Keywords: Social prescribing; Social determinants of health; Health equity.

1. INTRODUÇÃO

As desigualdades em saúde estão entre os problemas mais persistentes dos sistemas de saúde atuais. Elas são influenciadas por fatores não clínicos, como condições de moradia, renda, isolamento social e fragilidades na rede de apoio da comunidade. Por isso, estas desafiam intervenções baseadas apenas na biomedicina e exigem respostas que considerem a complexidade do adoecimento humano. Nesse cenário, a prescrição social aparece como uma abordagem complementar ao cuidado, ajudando a conectar as pessoas a recursos e serviços disponíveis na própria comunidade (Lynch et al., 2026). Funciona, também, como um método focado no indivíduo, visando expandir o cuidado para além da consulta médica ao possibilitar o acesso a atividades comunitárias, amparos sociais e projetos locais (Bickerdike et al., 2017).

A prescrição social pode ser entendida como um processo estruturado em que profissionais de saúde conectam pessoas a apoios não clínicos e comunitários. Isso parte de que muitos dos fatores que influenciam a saúde e o bem-estar estão fora do alcance da assistência clínica convencional (Lynch et al., 2026). O modelo surgiu no Reino Unido, e ganhou reconhecimento internacional. Desde então, diferentes países passaram a adotar modelos semelhantes, com terminologias variadas, como encaminhamento comunitário, navegação de pacientes ou prescrição cultural (Lynch et al., 2026; Oster et al., 2023).

A premissa central é o reconhecimento dos determinantes sociais como condicionantes da saúde. Estima-se ainda, que fatores não médicos sejam responsáveis por mais de 80% dos desfechos em saúde da população, o que evidencia a insuficiência de abordagens exclusivamente clínicas para o enfrentamento desses agravos (Oster et al., 2023).

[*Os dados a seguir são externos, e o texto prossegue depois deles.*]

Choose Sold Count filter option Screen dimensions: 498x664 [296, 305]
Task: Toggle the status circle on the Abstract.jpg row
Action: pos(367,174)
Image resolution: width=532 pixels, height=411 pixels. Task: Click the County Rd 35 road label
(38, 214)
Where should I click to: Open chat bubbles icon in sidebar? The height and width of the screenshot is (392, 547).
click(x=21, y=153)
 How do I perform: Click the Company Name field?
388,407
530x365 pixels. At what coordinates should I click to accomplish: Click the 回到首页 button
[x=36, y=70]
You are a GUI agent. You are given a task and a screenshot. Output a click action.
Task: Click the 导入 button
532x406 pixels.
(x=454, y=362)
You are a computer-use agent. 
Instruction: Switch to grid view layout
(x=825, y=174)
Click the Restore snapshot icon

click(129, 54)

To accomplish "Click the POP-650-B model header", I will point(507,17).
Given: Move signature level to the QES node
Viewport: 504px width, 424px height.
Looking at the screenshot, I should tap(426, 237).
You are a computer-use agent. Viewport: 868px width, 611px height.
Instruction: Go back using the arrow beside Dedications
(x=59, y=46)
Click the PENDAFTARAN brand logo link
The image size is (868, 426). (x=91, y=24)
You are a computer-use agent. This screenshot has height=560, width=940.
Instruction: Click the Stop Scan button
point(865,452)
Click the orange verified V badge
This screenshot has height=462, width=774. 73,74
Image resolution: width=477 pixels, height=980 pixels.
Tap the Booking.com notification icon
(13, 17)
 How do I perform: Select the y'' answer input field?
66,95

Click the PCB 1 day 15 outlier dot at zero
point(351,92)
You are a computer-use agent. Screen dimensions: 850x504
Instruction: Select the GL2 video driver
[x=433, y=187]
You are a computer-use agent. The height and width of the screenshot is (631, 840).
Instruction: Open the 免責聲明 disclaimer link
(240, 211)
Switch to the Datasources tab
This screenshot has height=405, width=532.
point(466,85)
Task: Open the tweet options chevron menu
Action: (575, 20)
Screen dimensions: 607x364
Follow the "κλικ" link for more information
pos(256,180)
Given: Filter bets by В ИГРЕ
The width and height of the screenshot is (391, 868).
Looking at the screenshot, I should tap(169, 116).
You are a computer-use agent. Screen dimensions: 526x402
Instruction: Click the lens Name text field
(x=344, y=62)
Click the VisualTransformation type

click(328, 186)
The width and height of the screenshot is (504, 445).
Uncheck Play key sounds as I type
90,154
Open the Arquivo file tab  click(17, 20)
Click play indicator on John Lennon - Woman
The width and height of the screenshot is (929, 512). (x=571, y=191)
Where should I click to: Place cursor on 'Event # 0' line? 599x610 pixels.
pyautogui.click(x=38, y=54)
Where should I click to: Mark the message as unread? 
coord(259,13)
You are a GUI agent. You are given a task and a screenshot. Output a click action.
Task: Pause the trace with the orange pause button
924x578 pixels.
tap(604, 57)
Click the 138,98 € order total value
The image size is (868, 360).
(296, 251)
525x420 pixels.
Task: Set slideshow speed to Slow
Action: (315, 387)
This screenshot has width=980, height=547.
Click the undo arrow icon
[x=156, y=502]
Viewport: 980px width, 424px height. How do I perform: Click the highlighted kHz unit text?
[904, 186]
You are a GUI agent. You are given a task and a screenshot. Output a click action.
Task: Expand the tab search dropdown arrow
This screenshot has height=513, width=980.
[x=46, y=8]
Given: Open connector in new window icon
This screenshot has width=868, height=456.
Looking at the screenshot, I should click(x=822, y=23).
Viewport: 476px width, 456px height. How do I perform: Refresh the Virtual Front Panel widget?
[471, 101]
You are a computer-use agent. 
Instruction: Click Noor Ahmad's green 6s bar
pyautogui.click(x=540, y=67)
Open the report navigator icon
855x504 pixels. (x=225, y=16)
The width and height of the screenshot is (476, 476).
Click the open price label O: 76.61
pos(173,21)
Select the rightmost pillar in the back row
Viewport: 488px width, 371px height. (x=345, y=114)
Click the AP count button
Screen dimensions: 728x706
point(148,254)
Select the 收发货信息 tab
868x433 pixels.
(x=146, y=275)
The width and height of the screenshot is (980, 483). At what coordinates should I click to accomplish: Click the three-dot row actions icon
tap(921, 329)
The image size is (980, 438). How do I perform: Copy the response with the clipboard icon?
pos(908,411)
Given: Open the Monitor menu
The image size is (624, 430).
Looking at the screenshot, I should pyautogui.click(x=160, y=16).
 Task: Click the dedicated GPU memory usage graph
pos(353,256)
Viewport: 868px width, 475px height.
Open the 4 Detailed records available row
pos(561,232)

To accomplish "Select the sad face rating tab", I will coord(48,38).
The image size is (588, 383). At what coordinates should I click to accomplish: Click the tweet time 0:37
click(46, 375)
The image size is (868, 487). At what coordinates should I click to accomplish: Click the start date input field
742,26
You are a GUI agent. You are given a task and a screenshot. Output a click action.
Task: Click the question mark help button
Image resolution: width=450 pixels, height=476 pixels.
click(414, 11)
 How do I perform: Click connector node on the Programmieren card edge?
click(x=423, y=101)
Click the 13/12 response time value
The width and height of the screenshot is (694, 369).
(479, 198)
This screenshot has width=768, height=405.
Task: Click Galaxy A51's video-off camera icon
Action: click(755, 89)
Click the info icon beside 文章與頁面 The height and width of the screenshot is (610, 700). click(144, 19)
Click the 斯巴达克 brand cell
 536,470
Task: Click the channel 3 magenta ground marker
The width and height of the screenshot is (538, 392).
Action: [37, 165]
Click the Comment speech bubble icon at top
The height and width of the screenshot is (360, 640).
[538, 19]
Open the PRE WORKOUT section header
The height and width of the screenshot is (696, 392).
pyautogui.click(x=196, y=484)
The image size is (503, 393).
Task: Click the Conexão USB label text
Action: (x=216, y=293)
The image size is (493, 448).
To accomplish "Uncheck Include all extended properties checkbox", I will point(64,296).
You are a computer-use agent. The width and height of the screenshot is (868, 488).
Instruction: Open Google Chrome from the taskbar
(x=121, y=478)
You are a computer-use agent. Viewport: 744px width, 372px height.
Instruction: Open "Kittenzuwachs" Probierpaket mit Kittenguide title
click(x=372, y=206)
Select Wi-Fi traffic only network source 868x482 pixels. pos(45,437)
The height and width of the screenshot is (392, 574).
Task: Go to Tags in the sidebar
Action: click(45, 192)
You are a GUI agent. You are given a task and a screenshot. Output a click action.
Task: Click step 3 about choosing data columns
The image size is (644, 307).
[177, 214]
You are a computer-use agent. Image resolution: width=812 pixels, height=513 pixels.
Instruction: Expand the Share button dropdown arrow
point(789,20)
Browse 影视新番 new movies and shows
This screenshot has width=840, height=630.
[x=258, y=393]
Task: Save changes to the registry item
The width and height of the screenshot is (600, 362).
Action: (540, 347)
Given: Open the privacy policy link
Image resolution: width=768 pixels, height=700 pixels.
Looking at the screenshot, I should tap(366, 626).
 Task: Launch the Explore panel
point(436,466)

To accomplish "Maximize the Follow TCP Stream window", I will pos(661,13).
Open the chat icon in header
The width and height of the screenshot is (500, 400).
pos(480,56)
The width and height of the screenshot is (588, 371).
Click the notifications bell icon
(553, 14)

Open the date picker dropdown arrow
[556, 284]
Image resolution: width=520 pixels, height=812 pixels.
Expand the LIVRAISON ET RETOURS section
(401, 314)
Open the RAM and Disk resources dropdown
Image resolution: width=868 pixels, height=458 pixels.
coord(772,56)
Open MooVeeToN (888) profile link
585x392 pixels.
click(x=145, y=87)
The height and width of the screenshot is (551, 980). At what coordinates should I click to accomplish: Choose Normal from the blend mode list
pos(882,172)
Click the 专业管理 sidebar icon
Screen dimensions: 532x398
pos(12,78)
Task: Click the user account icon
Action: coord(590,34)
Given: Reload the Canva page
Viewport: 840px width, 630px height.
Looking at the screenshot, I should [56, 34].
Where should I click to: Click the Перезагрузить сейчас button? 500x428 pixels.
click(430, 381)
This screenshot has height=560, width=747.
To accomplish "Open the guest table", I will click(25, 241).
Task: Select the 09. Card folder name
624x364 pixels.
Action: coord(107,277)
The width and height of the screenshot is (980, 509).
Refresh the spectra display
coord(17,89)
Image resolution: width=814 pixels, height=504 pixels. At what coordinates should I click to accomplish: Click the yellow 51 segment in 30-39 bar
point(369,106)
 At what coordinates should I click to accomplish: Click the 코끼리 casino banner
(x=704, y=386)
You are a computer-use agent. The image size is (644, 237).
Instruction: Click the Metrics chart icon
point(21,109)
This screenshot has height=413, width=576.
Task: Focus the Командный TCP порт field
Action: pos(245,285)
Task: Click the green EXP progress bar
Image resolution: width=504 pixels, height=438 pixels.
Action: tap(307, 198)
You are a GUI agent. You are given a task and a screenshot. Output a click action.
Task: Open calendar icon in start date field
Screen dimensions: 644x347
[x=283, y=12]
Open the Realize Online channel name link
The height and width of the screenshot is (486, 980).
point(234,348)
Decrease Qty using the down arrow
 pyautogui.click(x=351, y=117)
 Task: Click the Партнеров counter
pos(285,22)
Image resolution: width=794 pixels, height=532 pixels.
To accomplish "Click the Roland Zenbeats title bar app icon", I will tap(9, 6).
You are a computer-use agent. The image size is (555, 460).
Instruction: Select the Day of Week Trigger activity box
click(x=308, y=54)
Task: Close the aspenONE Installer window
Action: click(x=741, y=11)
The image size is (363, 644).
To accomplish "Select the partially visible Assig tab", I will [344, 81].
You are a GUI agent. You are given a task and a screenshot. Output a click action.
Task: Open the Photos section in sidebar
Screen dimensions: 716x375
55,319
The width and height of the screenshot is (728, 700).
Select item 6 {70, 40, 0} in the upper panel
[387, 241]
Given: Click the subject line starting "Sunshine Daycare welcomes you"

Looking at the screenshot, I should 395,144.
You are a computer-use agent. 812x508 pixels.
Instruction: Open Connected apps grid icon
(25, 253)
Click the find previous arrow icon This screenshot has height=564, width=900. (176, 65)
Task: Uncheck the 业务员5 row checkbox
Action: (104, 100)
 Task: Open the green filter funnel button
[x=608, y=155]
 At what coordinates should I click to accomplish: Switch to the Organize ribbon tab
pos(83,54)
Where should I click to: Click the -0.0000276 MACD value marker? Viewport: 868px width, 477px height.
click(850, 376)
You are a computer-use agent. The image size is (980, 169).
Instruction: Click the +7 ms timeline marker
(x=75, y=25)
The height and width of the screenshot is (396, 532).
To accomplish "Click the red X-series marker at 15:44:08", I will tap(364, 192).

A estratégia foi estabelecida oficialmente no NHS Long Term Plan e agora faz parte do modelo de cuidado personalizado universal (Gibson et al., 2021; Lynch et al., 2026). Contudo, mesmo com sua rápida expansão, a prescrição social ainda sofre com imprecisões conceituais e fragilidades na metodologia. Questões como a falta de um conceito comumente acordado, a diversidade de abordagens empregadas globalmente e a carência de dados robustos sobre sua eficácia são desafios conhecidos (Poole; Huxley, 2024; Oster et al., 2023).

Mais do que isso, questiona-se se a abordagem é capaz de enfrentar os determinantes sociais da saúde ou se representa uma resposta individualizante a problemas de natureza estrutural. Poole e Huxley (2024) argumentam que a prescrição social oferece uma falsa impressão de enfrentamento dos fatores sociais, ao promover intervenções de curta duração e alcance limitado diante de desigualdades estruturais profundas. Na mesma direção, Gibson et al. (2021), por meio de análise etnográfica fundamentada na teoria de Bourdieu, demonstram que as desigualdades de classe moldam a capacidade dos indivíduos de engajar-se nas intervenções, o que pode resultar na reprodução das iniquidades existentes.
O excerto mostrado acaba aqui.